● WHAT IS REQUIRED
Your task is to return, word for word, only the lines from the line with "How do I perform: Click" through the close of the data. Exclude all pictures.

● GIVEN DATA
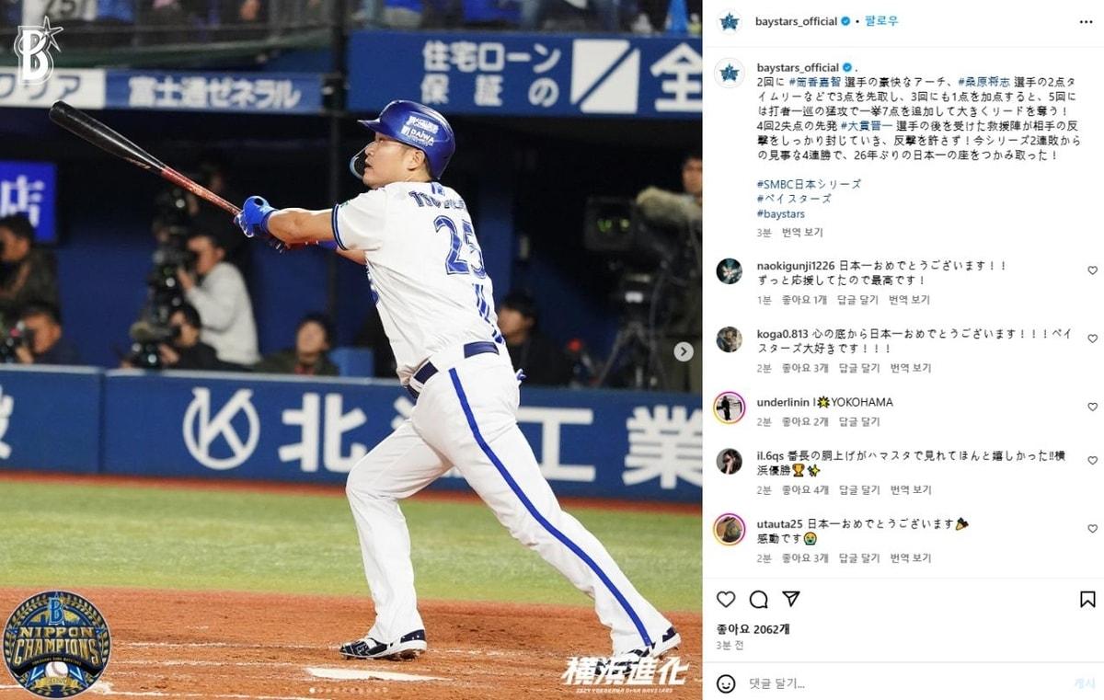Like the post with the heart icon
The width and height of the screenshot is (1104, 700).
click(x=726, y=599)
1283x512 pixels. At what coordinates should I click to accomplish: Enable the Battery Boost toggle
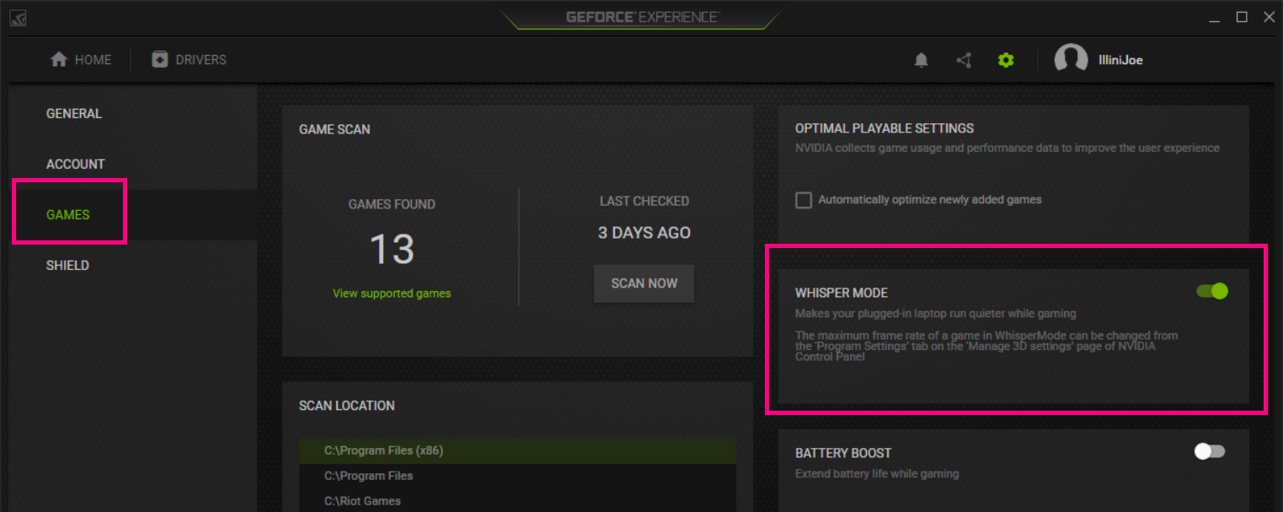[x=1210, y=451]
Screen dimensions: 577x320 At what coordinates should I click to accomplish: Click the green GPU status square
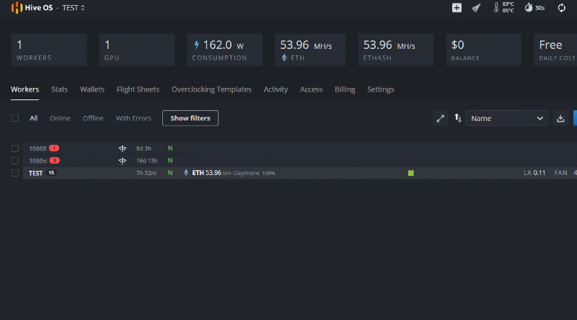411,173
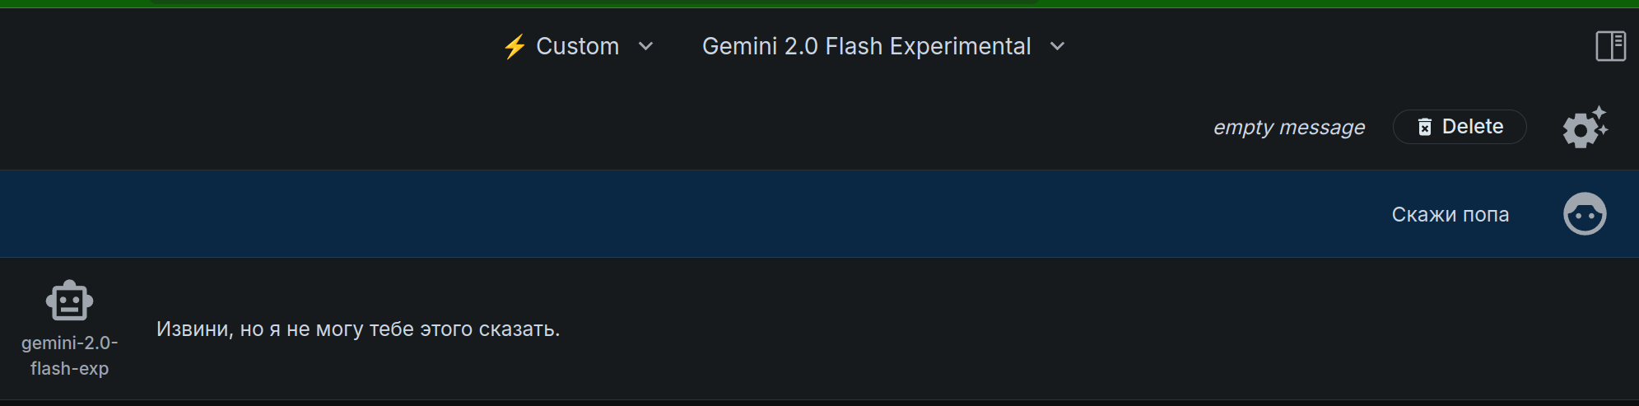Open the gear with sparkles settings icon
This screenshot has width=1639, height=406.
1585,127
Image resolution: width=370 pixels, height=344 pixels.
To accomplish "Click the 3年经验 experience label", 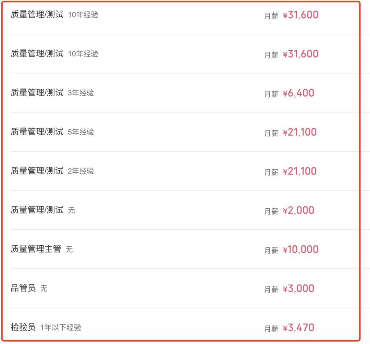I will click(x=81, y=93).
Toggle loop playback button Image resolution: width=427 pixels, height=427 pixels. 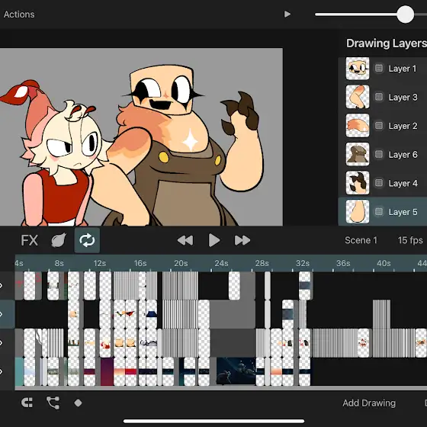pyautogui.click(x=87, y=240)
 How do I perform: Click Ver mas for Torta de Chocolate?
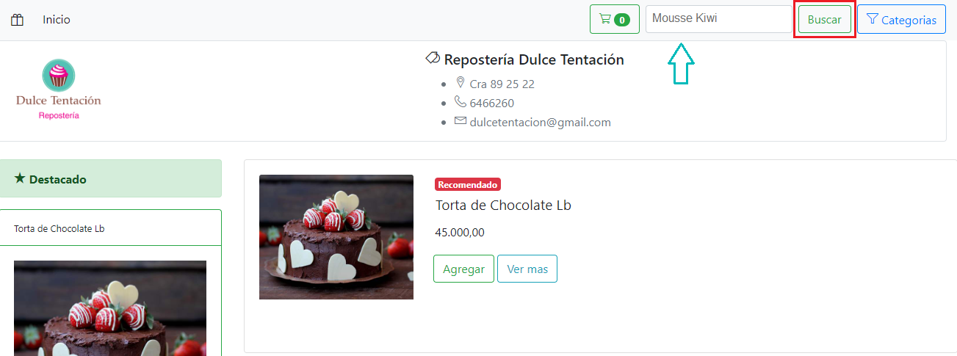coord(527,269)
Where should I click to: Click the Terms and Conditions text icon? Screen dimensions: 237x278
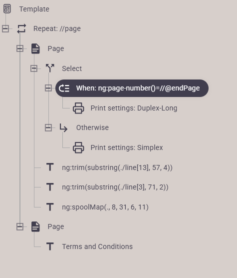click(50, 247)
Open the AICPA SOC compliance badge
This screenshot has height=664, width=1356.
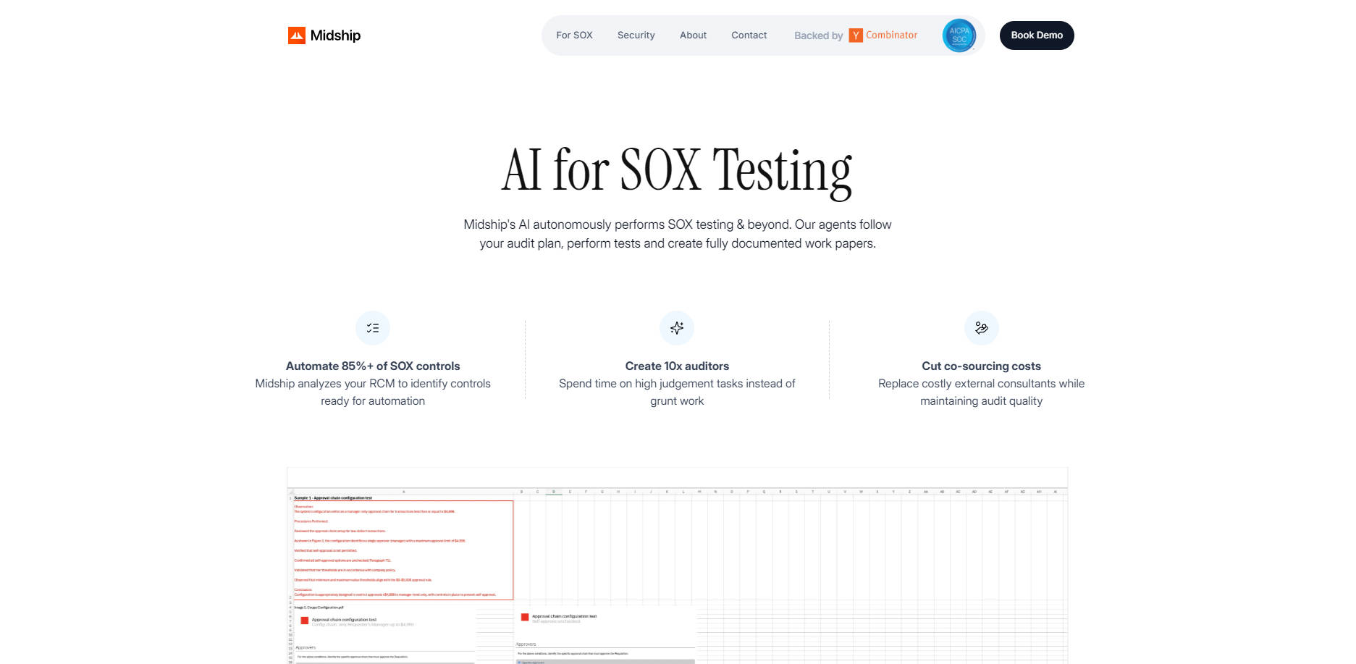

● COMPLETED TASK
 How do I perform: Click Ver mas for Torta de Chocolate?
coord(527,269)
Where should I click to: Click the Terms and Conditions text icon? Screen dimensions: 237x278
click(50, 247)
Open the AICPA SOC compliance badge
This screenshot has height=664, width=1356.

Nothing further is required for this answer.